Have you ever tried kissing someone and what you get in return is a tongue full of saliva slogging through your lips and into your tongue? Nausea sets in and the next thing you want to do is rush to the bathroom and squeeze out the full Herbal Colgate bar on your toothbrush and cleanse that mouth!
I have fallen a victim to this predicament and I must admit it was not “fresh cream cake” on my table. At first, my eyes were full of tears, I felt like disappearing to an unknown destination. How on mother earth would someone decide that my God given saliva is not enough for me and instead paste their smelly substance on my mouth? What defines kissing to you? Saliva tongued Blueband? Nkkkt! Of course not!
I swore that next time someone would try this on me, I’d first let them know how awful that was before chucking their nameless selves from my list of potential partners! It’s the most disgusting experience one could ever go through. Maybe there are those that like those kind of kissers. Heavens! I could introduce you to a few that have truly perfected their art for your ‘once in a lifetime experience’.???
Truth is, for me, it’s OUT and OUT. Communication is important. If you kiss me that way and I prefer not to tell you that I do not like it, then am not helping myself neither am I helping you! I’m being hypocritical. I will call a spade a spade and not a big spoon!
We have opted not to talk about these issues for a long time while they remain challenges and at times major stumbling blocks in our relationships. For being blunt, I will be unapologetic pardon –– someone has to say some of the unpleasant stuff.
Let your partner know what your expectations are when you kiss. It may seem a little useless ‘thing’ to talk about, but it counts. That is what communication is all about, right? Let’s not discuss politics, history, environment, religion and domestic issues (who is doing shopping next week) and think we’re set before discussing the very minute but intimate details of the sexual.
And, this is not a dress down on anybody, just an honest opinion.

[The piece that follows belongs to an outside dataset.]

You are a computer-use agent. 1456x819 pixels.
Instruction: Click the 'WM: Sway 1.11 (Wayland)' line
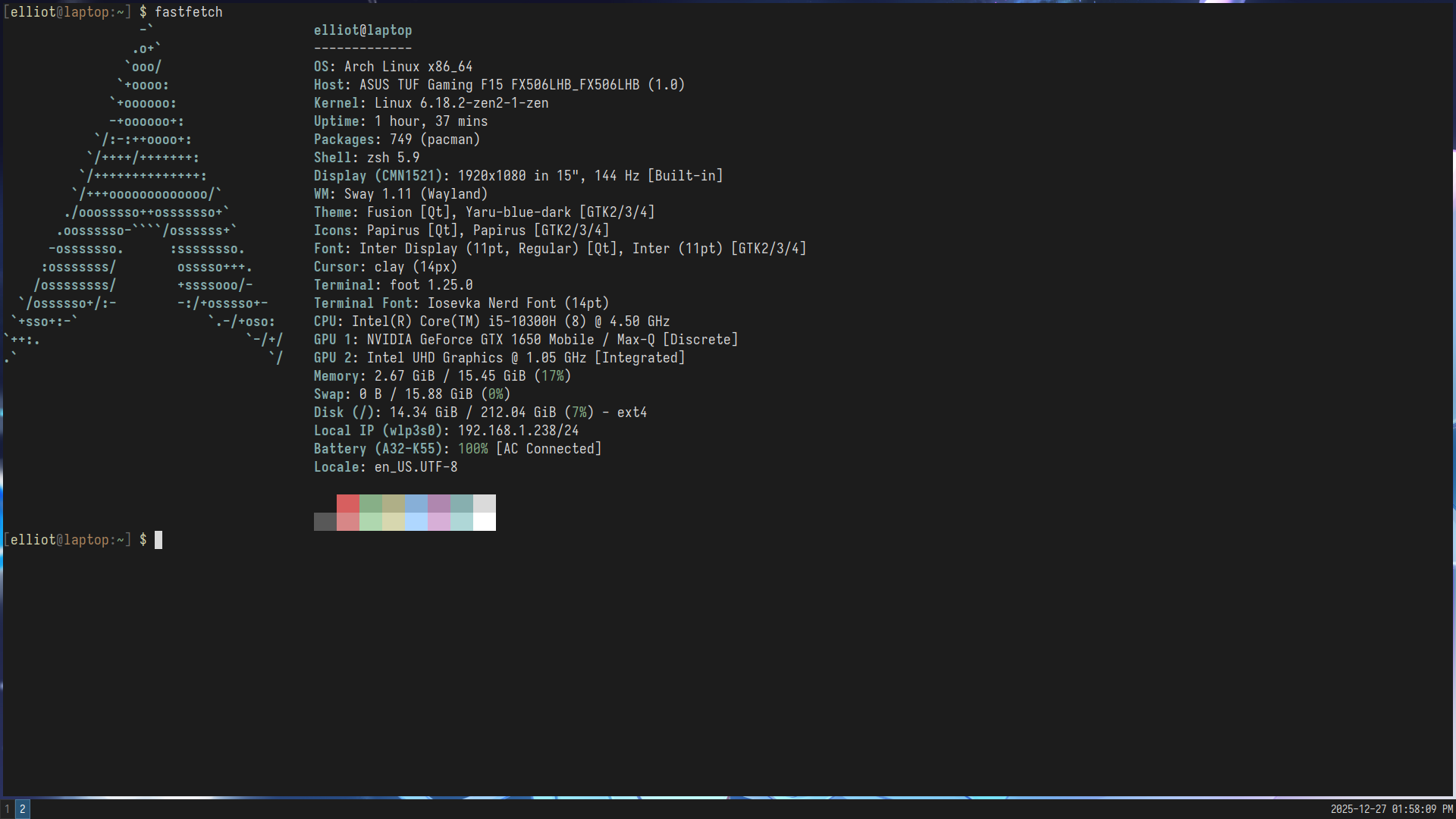(401, 194)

If you’ll have to show someone how to kiss you then DO IT! At the end of the day, you will be glad you did. That’s what partners are there for, right?
Kissing is a two way party: You kiss and you’re kissed back. Kissing is a give and take. This could either happen at once or you could agree that your are first kissed then when you’ve had enough you kiss back (depends on what works for both of you). One can easily tell your personality through your kissing. If you’re the kind of person who only wants to be kissed and never want to kiss back then you are a naturally selfish individual!
On the other hand, there are those that can be kissed but do not know how to kiss back. We cannot teach them by gossiping their lousy kissing habits with our friends and foes over beer at the club or in the confines of our houses! Don’t act a‘know it all’ when you’re not even keen on helping a sistah address such an issue. A lil’ honest encouragement (you can certainly do better) works in boosting their confidence, but it doesn’t help. Note: DOES NOT!!!
Am not telling you to go testing your lips on all the women and teach those that are sloppy kissers how to play better. If you have a partner and both of you are satisfied with the ‘delivery of kissing services’ (ha haha) then you’re set.
I’m talking about YOU, that has a partner who’s a lousy kisser and instead of helping/showing them how to do it better, you go out and start cheating on them by getting women that can kiss you better! You are running away from a problem NOT addressing it! That is what I’m politely defining as foolishness! Rome was not built in a day, I’m sure with a lil’ patience then you will get to enjoy those kissing episodes within a short time!
Is it true that most pretty women are terrible kissers? I will be talking to several of my sweet picnic girls so watch out for this in the next piece. Thank you for making time to read this honest s***!